If you’re seeming your husband watching porn and it makes you unhappy, the solution is to imitate oral sex. It’s not really fair to not have sex and dictate his masturbation habits (presuming it’s not causing any issues with arousal etc.)

I’ve never heard the idea that porn is the precursor to an affair. Sometimes people get horny and want to look at something sexy. I’m not a porn advocate, before I get accused of it, but I am grounded in reality.

Youraveragelass · 22/12/2025 13:32

I would take this as an opportunity to discuss and address your issues. Explain what you like and need from him, give him an opportunity to explain what he needs from you and take it from there.

Pigeonpoodle · 22/12/2025 13:38

@yetanotherchristmas

If I want sex and my partner doesn’t, I don’t get upset, or feel my “needs” aren’t met, I accept that they don’t want to, and if that means I don’t have sex for days/weeks until they want to, then so be it. I would never expect them to perform when they don’t want to, I care for them and cherish my relationship with them as being more than based on sex.
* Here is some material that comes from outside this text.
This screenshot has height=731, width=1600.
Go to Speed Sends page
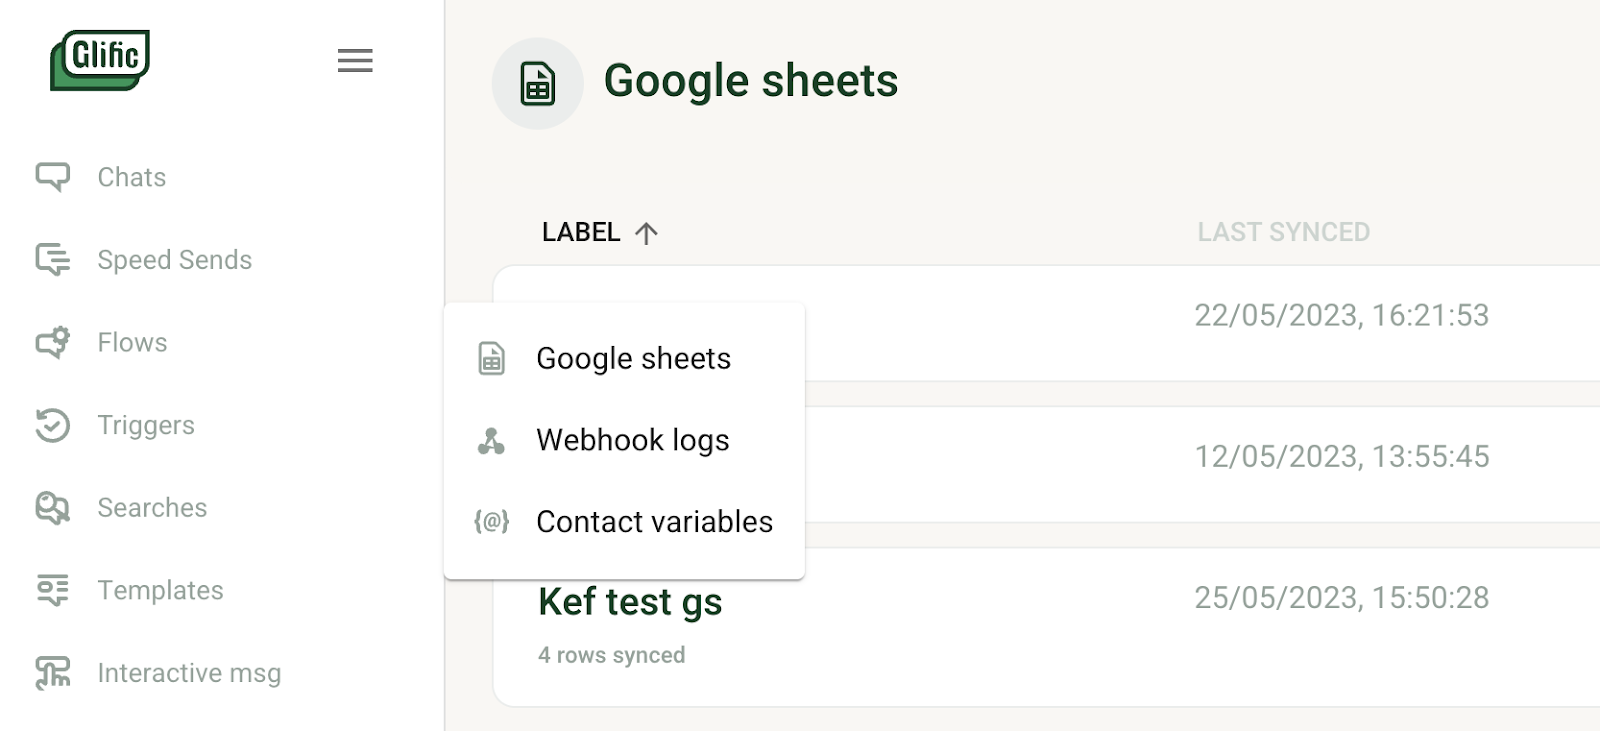pos(174,260)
You’re writing as someone who clearly has a low sex drive and can’t imagine what it’s like to have a high sexual drive drive…. Because if you had even a moderately high sex drive, you would absolutely not be happy with waiting for weeks between having sex as you are. Not everyone is exactly like you!

Pigeonpoodle · 22/12/2025 13:41

Whatever the rights and wrongs of porn, I’d think that him using porn actually makes it LESS likely that he has an affair than if he didn’t .
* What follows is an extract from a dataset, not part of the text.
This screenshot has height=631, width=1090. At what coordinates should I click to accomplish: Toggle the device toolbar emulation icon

If he was restricted to occasional sex and only using his imagination (men are visual creatures by nature), then he’s be far more likely than to get frustrated and stray.
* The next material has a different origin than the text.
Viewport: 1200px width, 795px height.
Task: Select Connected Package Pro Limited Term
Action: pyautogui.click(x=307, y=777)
EaglesSwim · 22/12/2025 13:50

MN224 · 21/12/2025 13:26

Have been married nearly 20 years, 3 kids, and just discovered DH has been watching porn. We don’t have sex much maybe once per month, I have always had a lower sex drive. I suppose I’m a little worried this might be a precursor to infidelity? Perhaps I am overthinking it.

Most men watch porn, and since real sex has all but dried up what's his other option? An affair?

yetanotherchristmas · 22/12/2025 16:19

Pigeonpoodle · 22/12/2025 13:38

@yetanotherchristmas

If I want sex and my partner doesn’t, I don’t get upset, or feel my “needs” aren’t met, I accept that they don’t want to, and if that means I don’t have sex for days/weeks until they want to, then so be it. I would never expect them to perform when they don’t want to, I care for them and cherish my relationship with them as being more than based on sex.

You’re writing as someone who clearly has a low sex drive and can’t imagine what it’s like to have a high sexual drive drive…. Because if you had even a moderately high sex drive, you would absolutely not be happy with waiting for weeks between having sex as you are. Not everyone is exactly like you!

🤣🤣 big assumption based on the fact I said I wouldn’t pressure my partner into having sex if they didn’t want to because no one with a high sex drive could possibly do that!😂. I guess I just respect my partner. I find the pressuring of someone you allegedly care about into something they don't want to do abhorrent.
There are many reasons people have low sex drive and sex drive changes throughout your lifetime.
Menopause can increase or decrease sex drive, medications, health issues, obesity, excessive alcohol consumption, poor sleep, stress all affect libido.
Should they just shut up and put out because their partners needs are seen as more important? To me, it’s just a matter of how much you care and respect your partner.